La Baguette | Como um paulista do ABC, com passagem de mais de uma década pela Espanha, veio parar na Bahia? Por que Maraú?

Mario de Lima | Eu passava por uma fase na Espanha que nem o ótimo emprego que eu tinha conseguia amenizar. Tinha ficado viúvo em Barcelona e queria deixar de me sentir imigrante. Queria voltar a sentir a alegria brasileira, a diversidade da nossa cultura, dos nossos sotaques, dos nossos temperos… Não como turista, como tinha feito nos 12 anos em que morei na Espanha, mas como membro de uma comunidade. Com esse desejo em mente, descobri a Península de Maraú através de um amigo que aqui morava e me apaixonei pela praia de Taipu de Fora.

LB | Como veio a seu conhecimento a história da passagem de Saint-Exupéry por Campinho? Você conheceu pessoas que estiveram com ele, como a própria Onília?
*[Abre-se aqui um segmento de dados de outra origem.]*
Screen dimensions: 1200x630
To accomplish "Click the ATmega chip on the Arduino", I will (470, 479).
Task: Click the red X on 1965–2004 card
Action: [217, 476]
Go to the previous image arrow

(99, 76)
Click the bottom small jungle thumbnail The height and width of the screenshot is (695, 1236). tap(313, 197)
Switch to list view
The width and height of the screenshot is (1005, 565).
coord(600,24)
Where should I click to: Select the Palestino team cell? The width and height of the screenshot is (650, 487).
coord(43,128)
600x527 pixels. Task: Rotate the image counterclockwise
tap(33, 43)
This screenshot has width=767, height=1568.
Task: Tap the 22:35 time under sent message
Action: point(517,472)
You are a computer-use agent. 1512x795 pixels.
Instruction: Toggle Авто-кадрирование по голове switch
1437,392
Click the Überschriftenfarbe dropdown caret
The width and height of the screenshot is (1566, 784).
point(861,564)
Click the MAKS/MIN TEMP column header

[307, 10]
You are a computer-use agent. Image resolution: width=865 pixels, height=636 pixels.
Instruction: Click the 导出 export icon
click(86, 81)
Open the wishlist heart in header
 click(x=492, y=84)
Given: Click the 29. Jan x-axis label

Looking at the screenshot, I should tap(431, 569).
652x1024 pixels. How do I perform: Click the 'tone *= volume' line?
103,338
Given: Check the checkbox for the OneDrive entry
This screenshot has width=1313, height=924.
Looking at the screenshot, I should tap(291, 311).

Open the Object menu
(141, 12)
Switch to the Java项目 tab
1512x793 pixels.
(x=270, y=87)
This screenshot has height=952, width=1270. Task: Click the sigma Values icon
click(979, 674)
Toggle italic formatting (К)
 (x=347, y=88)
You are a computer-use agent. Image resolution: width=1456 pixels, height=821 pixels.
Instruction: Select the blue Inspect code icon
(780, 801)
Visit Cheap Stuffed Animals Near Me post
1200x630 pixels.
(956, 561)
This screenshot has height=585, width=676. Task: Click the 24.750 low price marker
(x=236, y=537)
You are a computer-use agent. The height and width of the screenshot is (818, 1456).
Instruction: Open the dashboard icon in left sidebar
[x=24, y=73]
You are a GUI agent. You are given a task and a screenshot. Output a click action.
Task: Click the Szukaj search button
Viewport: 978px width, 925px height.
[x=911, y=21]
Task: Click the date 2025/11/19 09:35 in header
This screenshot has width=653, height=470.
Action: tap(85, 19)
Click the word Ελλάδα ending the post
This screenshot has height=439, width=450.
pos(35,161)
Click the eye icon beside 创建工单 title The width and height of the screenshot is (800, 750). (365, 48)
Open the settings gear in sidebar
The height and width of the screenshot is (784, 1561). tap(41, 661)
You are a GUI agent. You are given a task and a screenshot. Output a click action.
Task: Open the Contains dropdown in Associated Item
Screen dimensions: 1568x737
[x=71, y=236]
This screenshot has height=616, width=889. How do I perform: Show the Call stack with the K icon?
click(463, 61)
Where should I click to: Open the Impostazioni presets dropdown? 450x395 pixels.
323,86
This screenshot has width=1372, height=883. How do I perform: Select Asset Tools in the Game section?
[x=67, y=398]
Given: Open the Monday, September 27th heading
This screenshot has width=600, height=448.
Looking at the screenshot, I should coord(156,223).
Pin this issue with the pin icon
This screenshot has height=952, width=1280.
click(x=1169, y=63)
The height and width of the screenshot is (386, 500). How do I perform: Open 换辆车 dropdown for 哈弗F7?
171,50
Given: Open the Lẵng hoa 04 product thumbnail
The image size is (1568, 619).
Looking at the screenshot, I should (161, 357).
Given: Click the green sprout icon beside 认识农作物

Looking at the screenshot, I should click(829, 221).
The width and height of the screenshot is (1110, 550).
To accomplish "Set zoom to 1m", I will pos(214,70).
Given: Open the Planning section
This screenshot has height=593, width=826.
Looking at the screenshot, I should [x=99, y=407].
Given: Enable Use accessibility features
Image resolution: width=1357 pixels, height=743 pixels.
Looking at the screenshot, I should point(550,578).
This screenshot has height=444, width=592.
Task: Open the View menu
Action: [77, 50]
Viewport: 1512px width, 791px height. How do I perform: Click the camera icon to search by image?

ML | Tenho uma pousada em Taipu, e foi um hóspede que me contou que Saint-Exupéry tinha estado por aqui e que tinha namorado uma jovem filha de pescadores. Tive a esperança de ainda encontrar Onília viva, mas estávamos em 2014, e ela havia falecido um ano antes. Entretanto conheci sua irmã, Aurora, uma senhora apaixonante. Aurora se recordava bem de “Zuperri” e me contou do amor transcendente entre o francês e a irmã. Falou do pedido de casamento dele, recusado por Onília, e da decisão dela de nunca se casar com outro homem. Falou ainda sobre passeios no aviãozinho de Antoine e da forma engraçada como ele pronunciava algumas palavras. E me confidenciou que o grande sonho da irmã era poder ler O pequeno príncipe, que em 1945 lhe fora presenteado pela sobrinha do aviador, mas numa edição em língua francesa.

LB | Sempre se tratou de fazer uma ficção baseada em fatos reais ou no início o plano era fazer um romance histórico, seguindo à risca os fatos documentados?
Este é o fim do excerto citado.